With its relatively sparse human population and diverse habitats, Darwin and the whole Top End are home to an amazing variety of birds. Most of the coast and tidal rivers are protected by a skirt of unspoiled mangrove habitat that is sustained by tidal movements of up to eight metres. This is interrupted in places with rocky or muddy shoreline. The dominant habitat across the coastal tropical north is savannah woodland, interspersed generously with floodplains and wetlands. Tucked in here and there are small remnant monsoon forests, left over from aeons ago when tropical rainforests were much more widespread. Within each of these habitats you will find an abundance of life, the noisiest, most colourful and easiest to see are the birds! Each habitat has its specialist species, such as Chestnut Rail (only found in mangroves) and Rainbow Pitta (almost exclusively found in monsoon forests) and other bird species are generalists, found across many different habitats.

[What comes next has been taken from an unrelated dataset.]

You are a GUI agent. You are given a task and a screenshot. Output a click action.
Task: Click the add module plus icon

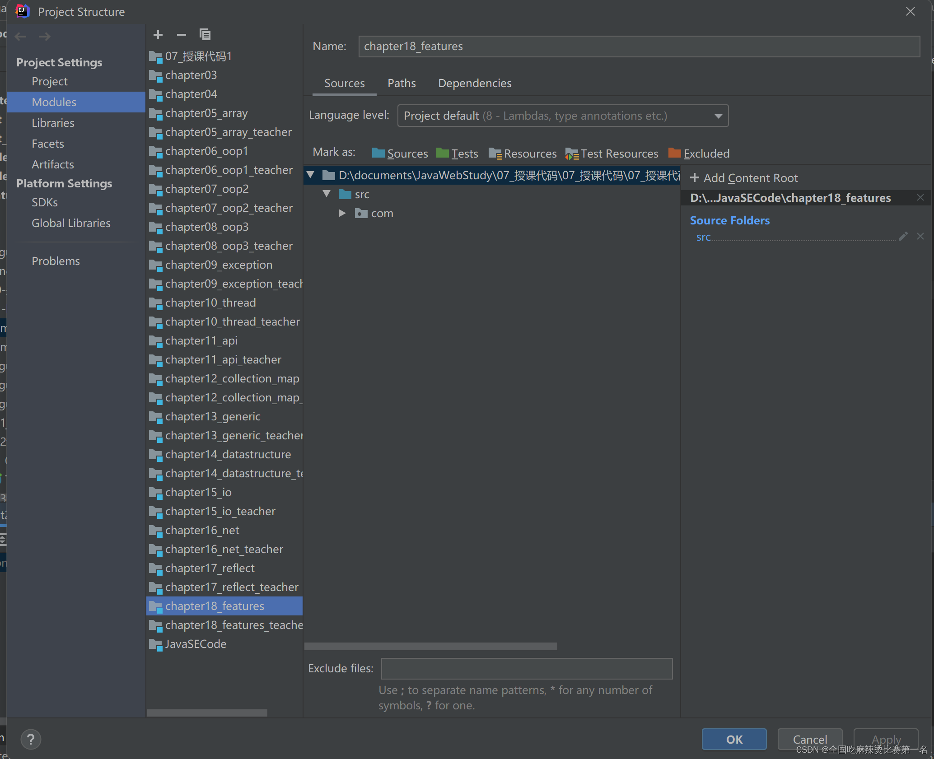tap(158, 35)
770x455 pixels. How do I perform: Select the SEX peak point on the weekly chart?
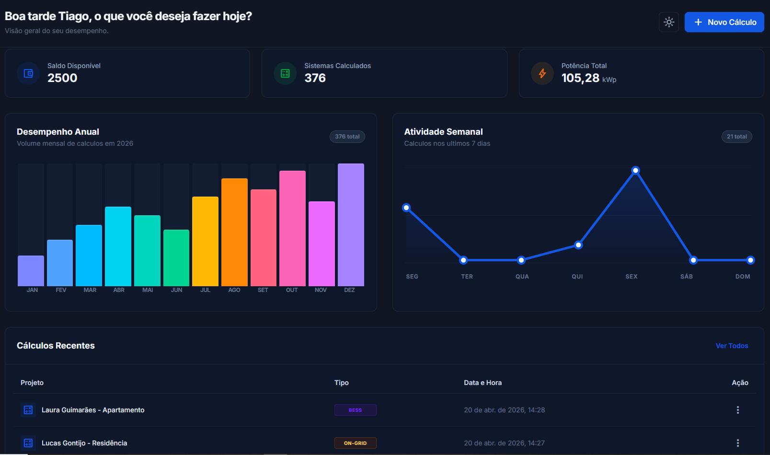click(635, 170)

Visiting bird watchers will often be delighted with the sight of Orange-footed Scrubfowls, Forest Kingfishers, Red-collared Lorikeets and many others, during a short scroll in the esplanade gardens overlooking the harbour. Out at East Point, there is shoreline which is excellent for waders when the tide is right, monsoon forest (Rainbow Pitta, Rose-crowned Fruit-Dove, Grey Whistler and Green-backed Gerygone) and a well-built mangrove boardwalk (Collared Kingfisher, Red-headed Honeyeater, Broad-billed Flycatcher and Helmeted Friarbird). You can do the 14 kilometre walk from the foot bridge at Rapid Creek (one of Darwin’s northern suburbs) all the way to Lee Point, encountering many diverse habitats and potentially seeing a big list of birds.

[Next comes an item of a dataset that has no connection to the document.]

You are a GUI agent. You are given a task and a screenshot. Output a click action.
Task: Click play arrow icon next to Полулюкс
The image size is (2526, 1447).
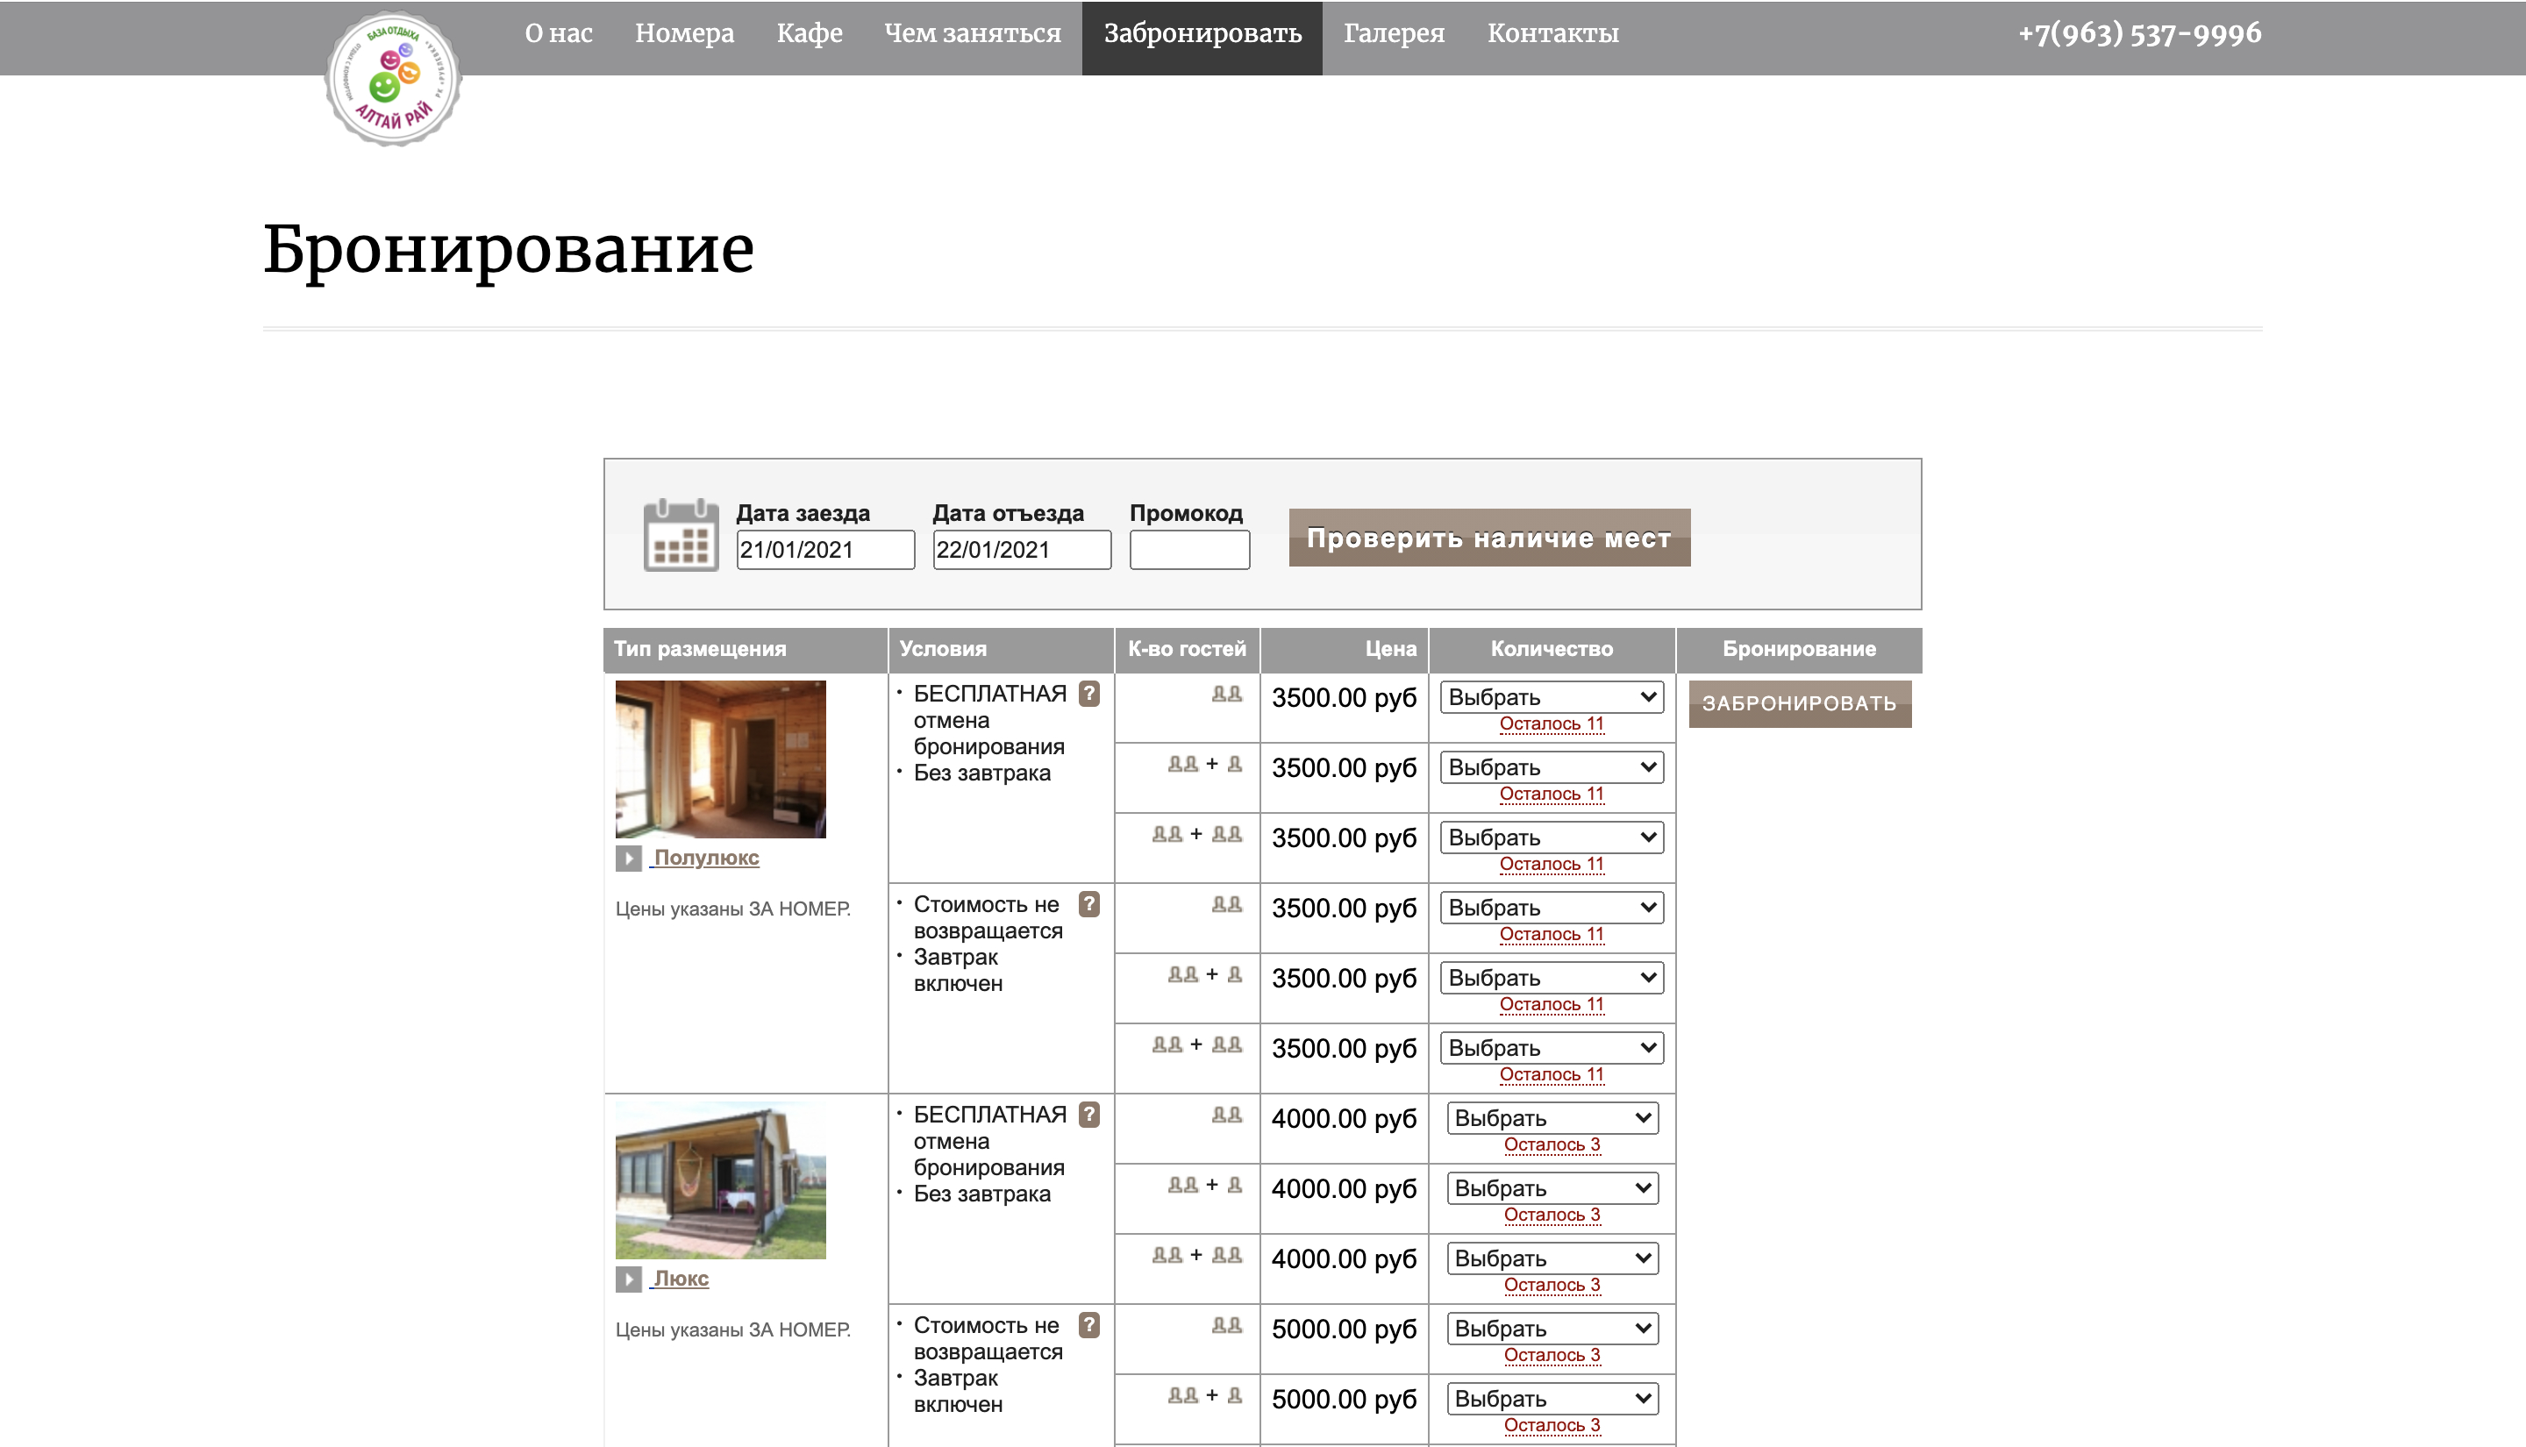(x=628, y=859)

In Darwin and the Top End there are six bird species you will not find anywhere else in the world and a further forty five (including the spectacular Gouldian Finch, Hooded Parrot and Arafura Fantail) that are easier to find from Darwin than anywhere else.
Kakadu was recently voted number one in the top ten bird watching destinations in Australia by Australian Geographic. About 280 species can be seen in the park.
Tip: Search for ‘Northern Territory Field Guide’ ap on your smart phone! Its published by the NT Museum and you can download it free, use it to identify over 600 species of animals found in the Northern Territory.
Bird watching and nature tours ranging from half-day (around Darwin) through to eight days (Darwin, Kakadu, Pine Creek, Katherine, Timber Creek, Litchfield) are available. These are limited in availability and best booked well in advance.